All of the data below should be written out again exactly.

::::

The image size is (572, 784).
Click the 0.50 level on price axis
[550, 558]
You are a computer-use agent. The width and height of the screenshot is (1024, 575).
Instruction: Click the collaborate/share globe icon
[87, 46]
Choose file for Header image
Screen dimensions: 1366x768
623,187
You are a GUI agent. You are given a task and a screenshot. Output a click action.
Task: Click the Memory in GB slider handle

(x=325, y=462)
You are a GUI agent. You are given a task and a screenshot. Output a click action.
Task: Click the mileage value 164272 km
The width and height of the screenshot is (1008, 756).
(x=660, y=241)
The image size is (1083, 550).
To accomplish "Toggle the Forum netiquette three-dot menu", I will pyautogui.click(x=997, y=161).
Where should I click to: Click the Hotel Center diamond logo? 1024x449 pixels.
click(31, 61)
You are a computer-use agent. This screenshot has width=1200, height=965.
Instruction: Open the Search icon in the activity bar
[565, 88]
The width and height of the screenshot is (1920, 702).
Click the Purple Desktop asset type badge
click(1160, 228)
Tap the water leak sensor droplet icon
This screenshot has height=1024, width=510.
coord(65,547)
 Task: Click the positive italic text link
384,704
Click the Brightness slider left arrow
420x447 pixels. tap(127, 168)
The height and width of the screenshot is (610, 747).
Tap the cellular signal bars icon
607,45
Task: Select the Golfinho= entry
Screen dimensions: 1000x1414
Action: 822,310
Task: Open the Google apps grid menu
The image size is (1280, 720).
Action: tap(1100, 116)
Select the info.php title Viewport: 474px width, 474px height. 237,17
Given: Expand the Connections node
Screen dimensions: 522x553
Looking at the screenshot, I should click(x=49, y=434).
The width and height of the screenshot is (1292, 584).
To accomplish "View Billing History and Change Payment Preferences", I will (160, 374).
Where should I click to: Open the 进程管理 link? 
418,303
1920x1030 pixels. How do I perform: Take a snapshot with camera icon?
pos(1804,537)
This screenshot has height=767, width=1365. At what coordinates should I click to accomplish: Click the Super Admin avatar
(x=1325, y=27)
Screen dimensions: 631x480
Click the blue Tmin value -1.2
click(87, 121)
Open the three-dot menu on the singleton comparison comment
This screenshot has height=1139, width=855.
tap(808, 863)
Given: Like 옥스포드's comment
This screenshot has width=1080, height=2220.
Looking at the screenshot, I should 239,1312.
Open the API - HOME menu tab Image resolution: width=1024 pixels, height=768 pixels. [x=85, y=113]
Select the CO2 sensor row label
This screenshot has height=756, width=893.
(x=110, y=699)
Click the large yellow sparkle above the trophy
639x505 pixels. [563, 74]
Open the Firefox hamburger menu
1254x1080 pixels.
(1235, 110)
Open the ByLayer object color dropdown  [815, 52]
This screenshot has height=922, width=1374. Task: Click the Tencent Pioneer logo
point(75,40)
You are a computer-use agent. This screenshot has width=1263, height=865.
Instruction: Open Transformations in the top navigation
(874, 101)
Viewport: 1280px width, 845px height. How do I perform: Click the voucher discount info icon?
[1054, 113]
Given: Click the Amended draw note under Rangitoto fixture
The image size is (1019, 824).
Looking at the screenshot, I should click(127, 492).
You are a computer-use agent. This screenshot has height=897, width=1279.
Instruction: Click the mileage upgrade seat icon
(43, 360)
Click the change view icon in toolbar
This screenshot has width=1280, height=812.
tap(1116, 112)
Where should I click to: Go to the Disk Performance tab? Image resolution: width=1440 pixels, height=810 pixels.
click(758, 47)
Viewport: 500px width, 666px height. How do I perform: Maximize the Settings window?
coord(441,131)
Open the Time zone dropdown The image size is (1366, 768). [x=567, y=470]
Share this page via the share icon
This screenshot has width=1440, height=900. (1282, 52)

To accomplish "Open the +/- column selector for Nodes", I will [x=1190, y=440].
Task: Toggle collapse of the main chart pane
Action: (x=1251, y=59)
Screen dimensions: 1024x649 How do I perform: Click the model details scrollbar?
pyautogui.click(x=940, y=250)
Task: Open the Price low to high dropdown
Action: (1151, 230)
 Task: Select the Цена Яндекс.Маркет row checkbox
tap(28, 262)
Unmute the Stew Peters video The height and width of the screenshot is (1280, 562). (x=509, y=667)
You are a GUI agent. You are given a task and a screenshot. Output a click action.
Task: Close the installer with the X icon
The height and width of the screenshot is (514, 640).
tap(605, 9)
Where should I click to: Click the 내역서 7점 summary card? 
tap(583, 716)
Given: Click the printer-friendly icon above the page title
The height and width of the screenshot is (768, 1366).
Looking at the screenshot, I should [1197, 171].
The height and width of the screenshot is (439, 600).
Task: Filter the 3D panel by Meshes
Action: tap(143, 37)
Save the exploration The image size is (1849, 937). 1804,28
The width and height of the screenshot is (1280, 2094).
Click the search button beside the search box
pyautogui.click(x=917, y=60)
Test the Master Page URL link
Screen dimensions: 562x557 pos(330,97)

::::

:: RESPONSE TO THIS TASK ::
The image size is (572, 784).
Click the 0.50 level on price axis
[550, 558]
You are a computer-use agent. The width and height of the screenshot is (1024, 575).
Instruction: Click the collaborate/share globe icon
[87, 46]
Choose file for Header image
Screen dimensions: 1366x768
623,187
You are a GUI agent. You are given a task and a screenshot. Output a click action.
Task: Click the Memory in GB slider handle

(x=325, y=462)
You are a GUI agent. You are given a task and a screenshot. Output a click action.
Task: Click the mileage value 164272 km
The width and height of the screenshot is (1008, 756).
(x=660, y=241)
The image size is (1083, 550).
To accomplish "Toggle the Forum netiquette three-dot menu", I will pyautogui.click(x=997, y=161).
Where should I click to: Click the Hotel Center diamond logo? 1024x449 pixels.
click(31, 61)
You are a computer-use agent. This screenshot has width=1200, height=965.
Instruction: Open the Search icon in the activity bar
[565, 88]
The width and height of the screenshot is (1920, 702).
Click the Purple Desktop asset type badge
click(1160, 228)
Tap the water leak sensor droplet icon
This screenshot has height=1024, width=510.
coord(65,547)
 Task: Click the positive italic text link
384,704
Click the Brightness slider left arrow
420x447 pixels. tap(127, 168)
The height and width of the screenshot is (610, 747).
Tap the cellular signal bars icon
607,45
Task: Select the Golfinho= entry
Screen dimensions: 1000x1414
Action: 822,310
Task: Open the Google apps grid menu
The image size is (1280, 720).
Action: tap(1100, 116)
Select the info.php title Viewport: 474px width, 474px height. 237,17
Given: Expand the Connections node
Screen dimensions: 522x553
Looking at the screenshot, I should click(x=49, y=434).
The width and height of the screenshot is (1292, 584).
To accomplish "View Billing History and Change Payment Preferences", I will (160, 374).
Where should I click to: Open the 进程管理 link? 
418,303
1920x1030 pixels. How do I perform: Take a snapshot with camera icon?
pos(1804,537)
This screenshot has height=767, width=1365. At what coordinates should I click to accomplish: Click the Super Admin avatar
(x=1325, y=27)
Screen dimensions: 631x480
Click the blue Tmin value -1.2
click(87, 121)
Open the three-dot menu on the singleton comparison comment
This screenshot has height=1139, width=855.
tap(808, 863)
Given: Like 옥스포드's comment
This screenshot has width=1080, height=2220.
Looking at the screenshot, I should 239,1312.
Open the API - HOME menu tab Image resolution: width=1024 pixels, height=768 pixels. [x=85, y=113]
Select the CO2 sensor row label
This screenshot has height=756, width=893.
(x=110, y=699)
Click the large yellow sparkle above the trophy
639x505 pixels. [563, 74]
Open the Firefox hamburger menu
1254x1080 pixels.
(1235, 110)
Open the ByLayer object color dropdown  [815, 52]
This screenshot has height=922, width=1374. Task: Click the Tencent Pioneer logo
point(75,40)
You are a computer-use agent. This screenshot has width=1263, height=865.
Instruction: Open Transformations in the top navigation
(874, 101)
Viewport: 1280px width, 845px height. How do I perform: Click the voucher discount info icon?
[1054, 113]
Given: Click the Amended draw note under Rangitoto fixture
The image size is (1019, 824).
Looking at the screenshot, I should click(127, 492).
You are a computer-use agent. This screenshot has height=897, width=1279.
Instruction: Click the mileage upgrade seat icon
(43, 360)
Click the change view icon in toolbar
This screenshot has width=1280, height=812.
tap(1116, 112)
Where should I click to: Go to the Disk Performance tab? Image resolution: width=1440 pixels, height=810 pixels.
click(758, 47)
Viewport: 500px width, 666px height. How do I perform: Maximize the Settings window?
coord(441,131)
Open the Time zone dropdown The image size is (1366, 768). [x=567, y=470]
Share this page via the share icon
This screenshot has width=1440, height=900. (1282, 52)

To accomplish "Open the +/- column selector for Nodes", I will [x=1190, y=440].
Task: Toggle collapse of the main chart pane
Action: (x=1251, y=59)
Screen dimensions: 1024x649 How do I perform: Click the model details scrollbar?
pyautogui.click(x=940, y=250)
Task: Open the Price low to high dropdown
Action: (1151, 230)
 Task: Select the Цена Яндекс.Маркет row checkbox
tap(28, 262)
Unmute the Stew Peters video The height and width of the screenshot is (1280, 562). (x=509, y=667)
You are a GUI agent. You are given a task and a screenshot. Output a click action.
Task: Close the installer with the X icon
The height and width of the screenshot is (514, 640).
tap(605, 9)
Where should I click to: Click the 내역서 7점 summary card? 
tap(583, 716)
Given: Click the printer-friendly icon above the page title
The height and width of the screenshot is (768, 1366).
Looking at the screenshot, I should [1197, 171].
The height and width of the screenshot is (439, 600).
Task: Filter the 3D panel by Meshes
Action: tap(143, 37)
Save the exploration The image size is (1849, 937). 1804,28
The width and height of the screenshot is (1280, 2094).
Click the search button beside the search box
pyautogui.click(x=917, y=60)
Test the Master Page URL link
Screen dimensions: 562x557 pos(330,97)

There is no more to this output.